==== Input data ====

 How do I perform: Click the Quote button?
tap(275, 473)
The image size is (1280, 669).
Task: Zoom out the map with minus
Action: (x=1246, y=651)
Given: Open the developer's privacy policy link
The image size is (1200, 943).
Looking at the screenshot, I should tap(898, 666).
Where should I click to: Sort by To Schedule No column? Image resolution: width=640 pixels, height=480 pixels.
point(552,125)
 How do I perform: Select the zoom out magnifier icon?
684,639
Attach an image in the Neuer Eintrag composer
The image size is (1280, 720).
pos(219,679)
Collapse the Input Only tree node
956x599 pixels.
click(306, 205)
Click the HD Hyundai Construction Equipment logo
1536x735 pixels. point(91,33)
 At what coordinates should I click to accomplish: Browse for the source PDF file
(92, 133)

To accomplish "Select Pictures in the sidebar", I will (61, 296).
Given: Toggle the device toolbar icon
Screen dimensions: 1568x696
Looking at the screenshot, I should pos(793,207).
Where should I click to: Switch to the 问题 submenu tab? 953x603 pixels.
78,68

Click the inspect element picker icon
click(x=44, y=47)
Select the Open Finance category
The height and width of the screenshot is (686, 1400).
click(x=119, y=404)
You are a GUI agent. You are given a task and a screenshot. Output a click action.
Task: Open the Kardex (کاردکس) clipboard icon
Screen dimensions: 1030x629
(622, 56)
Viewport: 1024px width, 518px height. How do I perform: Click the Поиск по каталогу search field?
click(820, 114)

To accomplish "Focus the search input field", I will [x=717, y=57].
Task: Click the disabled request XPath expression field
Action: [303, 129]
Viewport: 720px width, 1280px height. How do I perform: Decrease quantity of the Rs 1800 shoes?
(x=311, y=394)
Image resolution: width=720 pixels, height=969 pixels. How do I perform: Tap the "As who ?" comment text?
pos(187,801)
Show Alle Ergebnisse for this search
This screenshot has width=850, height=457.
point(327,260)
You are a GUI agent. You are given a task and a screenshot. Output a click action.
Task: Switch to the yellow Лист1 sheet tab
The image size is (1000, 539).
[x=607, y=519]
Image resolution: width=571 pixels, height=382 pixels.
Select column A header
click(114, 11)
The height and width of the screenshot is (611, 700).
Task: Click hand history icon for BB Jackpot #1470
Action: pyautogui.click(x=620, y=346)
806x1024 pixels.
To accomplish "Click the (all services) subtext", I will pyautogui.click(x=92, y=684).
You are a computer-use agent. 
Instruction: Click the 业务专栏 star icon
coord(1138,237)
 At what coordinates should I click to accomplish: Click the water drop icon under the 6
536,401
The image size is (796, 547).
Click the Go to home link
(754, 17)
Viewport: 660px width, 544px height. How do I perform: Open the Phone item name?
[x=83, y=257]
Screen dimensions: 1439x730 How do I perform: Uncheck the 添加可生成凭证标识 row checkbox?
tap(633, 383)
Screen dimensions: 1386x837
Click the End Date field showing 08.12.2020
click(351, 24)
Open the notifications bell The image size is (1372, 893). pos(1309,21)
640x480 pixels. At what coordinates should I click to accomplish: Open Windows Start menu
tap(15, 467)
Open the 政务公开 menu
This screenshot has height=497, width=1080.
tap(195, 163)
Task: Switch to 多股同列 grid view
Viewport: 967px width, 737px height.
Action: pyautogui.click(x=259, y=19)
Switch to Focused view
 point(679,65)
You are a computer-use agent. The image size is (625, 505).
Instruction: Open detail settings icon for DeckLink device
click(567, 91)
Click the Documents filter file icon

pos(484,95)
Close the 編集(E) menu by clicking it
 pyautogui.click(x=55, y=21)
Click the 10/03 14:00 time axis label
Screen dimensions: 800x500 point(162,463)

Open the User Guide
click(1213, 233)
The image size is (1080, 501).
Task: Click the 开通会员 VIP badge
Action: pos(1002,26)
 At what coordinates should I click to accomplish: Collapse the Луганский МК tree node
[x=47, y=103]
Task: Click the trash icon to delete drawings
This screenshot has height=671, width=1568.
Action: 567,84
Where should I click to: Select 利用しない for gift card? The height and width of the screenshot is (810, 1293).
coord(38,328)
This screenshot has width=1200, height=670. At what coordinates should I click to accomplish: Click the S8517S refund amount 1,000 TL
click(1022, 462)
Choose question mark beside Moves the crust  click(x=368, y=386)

====

• _Work to complete_
Every entry should be reproduced word for word.

• _Exercise output_
 How do I perform: Click the Quote button?
tap(275, 473)
The image size is (1280, 669).
Task: Zoom out the map with minus
Action: (x=1246, y=651)
Given: Open the developer's privacy policy link
The image size is (1200, 943).
Looking at the screenshot, I should tap(898, 666).
Where should I click to: Sort by To Schedule No column? Image resolution: width=640 pixels, height=480 pixels.
point(552,125)
 How do I perform: Select the zoom out magnifier icon?
684,639
Attach an image in the Neuer Eintrag composer
The image size is (1280, 720).
pos(219,679)
Collapse the Input Only tree node
956x599 pixels.
click(306, 205)
Click the HD Hyundai Construction Equipment logo
1536x735 pixels. point(91,33)
 At what coordinates should I click to accomplish: Browse for the source PDF file
(92, 133)

To accomplish "Select Pictures in the sidebar", I will (61, 296).
Given: Toggle the device toolbar icon
Screen dimensions: 1568x696
Looking at the screenshot, I should pos(793,207).
Where should I click to: Switch to the 问题 submenu tab? 953x603 pixels.
78,68

Click the inspect element picker icon
click(x=44, y=47)
Select the Open Finance category
The height and width of the screenshot is (686, 1400).
click(x=119, y=404)
You are a GUI agent. You are given a task and a screenshot. Output a click action.
Task: Open the Kardex (کاردکس) clipboard icon
Screen dimensions: 1030x629
(622, 56)
Viewport: 1024px width, 518px height. How do I perform: Click the Поиск по каталогу search field?
click(820, 114)

To accomplish "Focus the search input field", I will [x=717, y=57].
Task: Click the disabled request XPath expression field
Action: [303, 129]
Viewport: 720px width, 1280px height. How do I perform: Decrease quantity of the Rs 1800 shoes?
(x=311, y=394)
Image resolution: width=720 pixels, height=969 pixels. How do I perform: Tap the "As who ?" comment text?
pos(187,801)
Show Alle Ergebnisse for this search
This screenshot has width=850, height=457.
point(327,260)
You are a GUI agent. You are given a task and a screenshot. Output a click action.
Task: Switch to the yellow Лист1 sheet tab
The image size is (1000, 539).
[x=607, y=519]
Image resolution: width=571 pixels, height=382 pixels.
Select column A header
click(114, 11)
The height and width of the screenshot is (611, 700).
Task: Click hand history icon for BB Jackpot #1470
Action: pyautogui.click(x=620, y=346)
806x1024 pixels.
To accomplish "Click the (all services) subtext", I will pyautogui.click(x=92, y=684).
You are a computer-use agent. 
Instruction: Click the 业务专栏 star icon
coord(1138,237)
 At what coordinates should I click to accomplish: Click the water drop icon under the 6
536,401
The image size is (796, 547).
Click the Go to home link
(754, 17)
Viewport: 660px width, 544px height. How do I perform: Open the Phone item name?
[x=83, y=257]
Screen dimensions: 1439x730 How do I perform: Uncheck the 添加可生成凭证标识 row checkbox?
tap(633, 383)
Screen dimensions: 1386x837
Click the End Date field showing 08.12.2020
click(351, 24)
Open the notifications bell The image size is (1372, 893). pos(1309,21)
640x480 pixels. At what coordinates should I click to accomplish: Open Windows Start menu
tap(15, 467)
Open the 政务公开 menu
This screenshot has height=497, width=1080.
tap(195, 163)
Task: Switch to 多股同列 grid view
Viewport: 967px width, 737px height.
Action: pyautogui.click(x=259, y=19)
Switch to Focused view
 point(679,65)
You are a computer-use agent. The image size is (625, 505).
Instruction: Open detail settings icon for DeckLink device
click(567, 91)
Click the Documents filter file icon

pos(484,95)
Close the 編集(E) menu by clicking it
 pyautogui.click(x=55, y=21)
Click the 10/03 14:00 time axis label
Screen dimensions: 800x500 point(162,463)

Open the User Guide
click(1213, 233)
The image size is (1080, 501).
Task: Click the 开通会员 VIP badge
Action: pos(1002,26)
 At what coordinates should I click to accomplish: Collapse the Луганский МК tree node
[x=47, y=103]
Task: Click the trash icon to delete drawings
This screenshot has height=671, width=1568.
Action: 567,84
Where should I click to: Select 利用しない for gift card? The height and width of the screenshot is (810, 1293).
coord(38,328)
This screenshot has width=1200, height=670. At what coordinates should I click to accomplish: Click the S8517S refund amount 1,000 TL
click(1022, 462)
Choose question mark beside Moves the crust  click(x=368, y=386)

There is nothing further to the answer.